We use the motion of light to define the second and the metre. And what do we use them for? To measure the motion of light. That’s why we always measure the speed of light to be 299,792,458 m/s. But it isn't constant. If it was, we wouldn't have a Shapiro delay. Those NIST optical clocks would run at the same rate. And they don't. Because the coordinate speed of light varies in a non-inertial reference frame. Like in a gravitational field. Like in the room you're in. And the coordinate speed of light is the speed of light. The measured speed of light isn't. Like Magueijo and Moffat said, that's just a tautology. And when you appreciate that, and look at the evidence and what Einstein said, it's as plain as day that the speed of light is not constant. As obvious as the nose in front of your face. As obvious as your blind spot. Once you know how to look. Once you see the light.
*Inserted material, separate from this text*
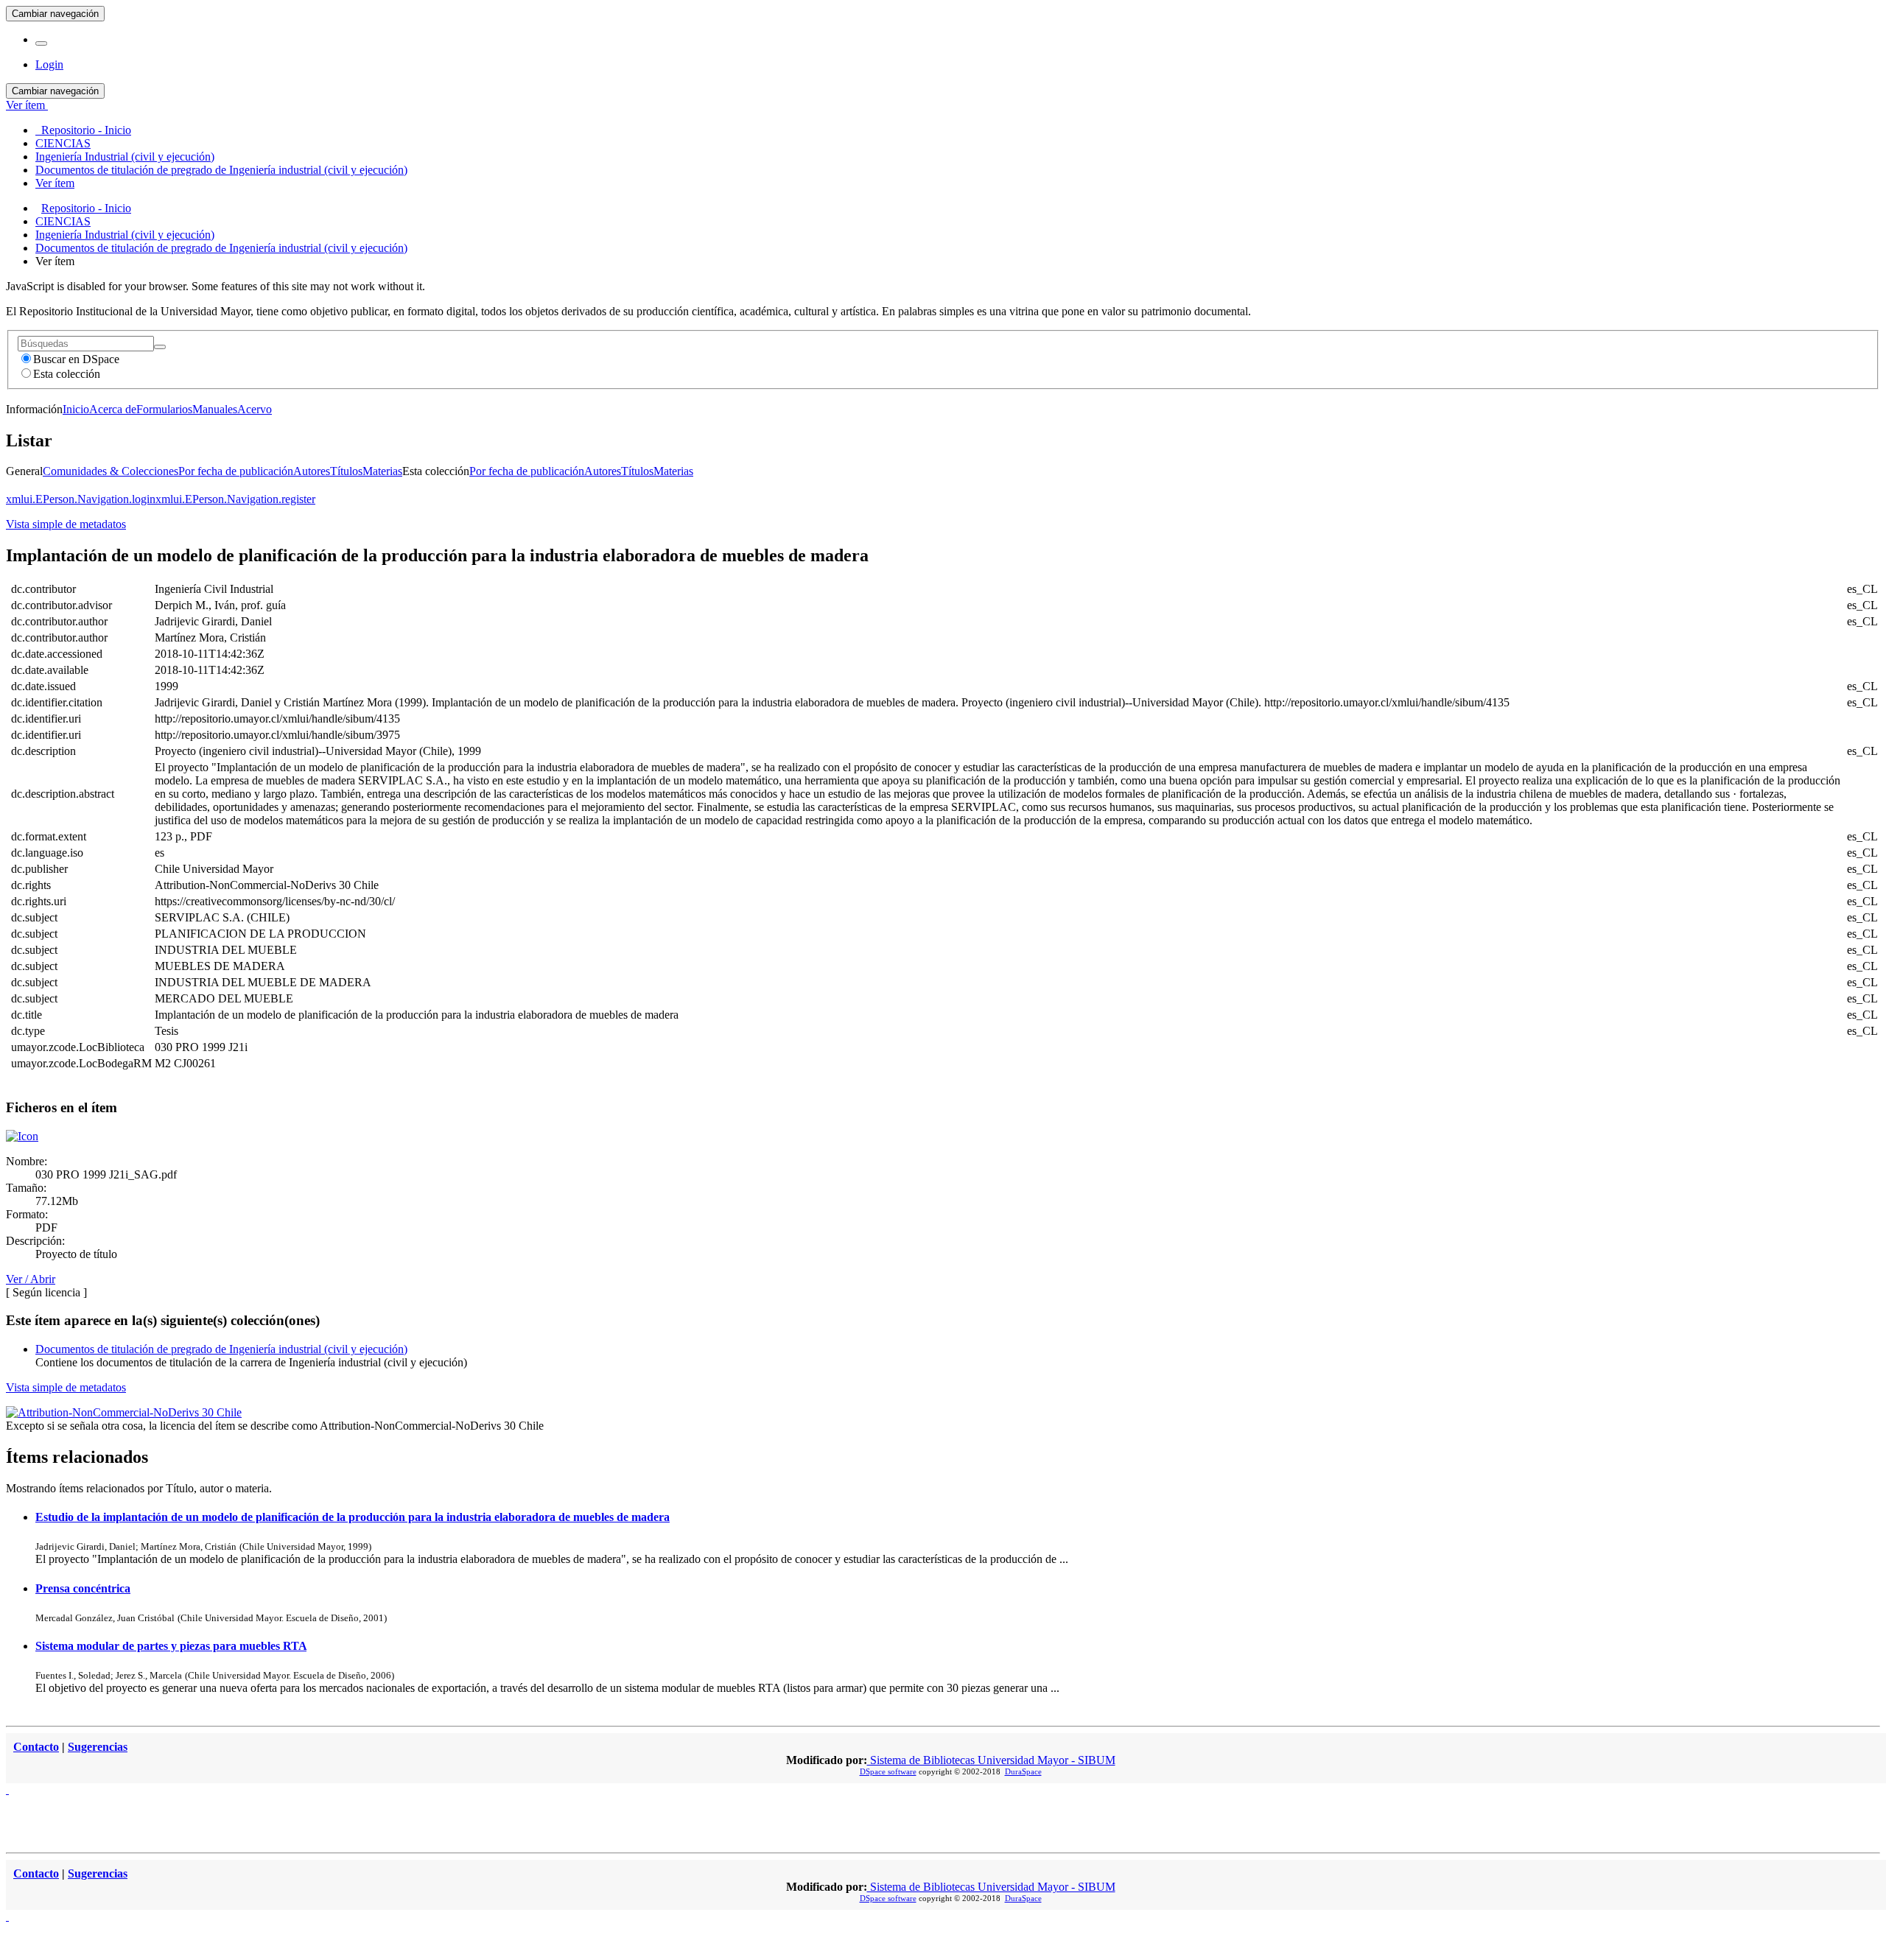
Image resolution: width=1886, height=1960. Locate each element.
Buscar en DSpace (76, 359)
Could you please demonstrate where, in GR, one would use the variable speed of light in a toy example with some numbers?

Not easily. See Note on Varying Speed of Light Cosmologies where George Ellis said this:

"Any proposed variation of the speed of light has major consequences for almost all physics, as it enters many physics equations in various ways, particularly because of the Lorentz invariance built into fundamental physics (see [4] for discussion). One needs to take cognisance of the effects of this variation on the rest of physics".

It's as if General Relativity is presented from "your viewpoint" rather than "the God's eye view". Hence we see c in the expression below:

So, what you are saying is that the varying speed of light plays no role in GR as Einstein wrote it or as practiced in physics today?

This boils down to the exact same distinction between GLOBAL and LOCAL that I have been referring to on many previous occasions. For a far-away observer, if he sends a light signal past a massive body, he will determine the speed of light to be diminished GLOBALLY over its entire trajectory - a phenomenon well-known as the Shapiro delay. However, any observer placed along the trajectory will, in his/her own frame of reference, LOCALLY measure the light speed to be exactly c, everywhere and always.

Distant measurements = coordinate measurements -> coordinate speed of light < c globally
Local measurements = proper measurements -> proper speed of light = c everywhere locally

This is not a contradiction, since the null geodesic that represents light does not have the same geometry around the massive body as a reference null geodesic in the absence of any source of energy-momentum does. In curved space-times, coordinate speed and proper speed are physically distinct concepts.

Originally Posted by Physbang

So, what you are saying is that the varying speed of light plays no role in GR as Einstein wrote it or as practiced in physics today?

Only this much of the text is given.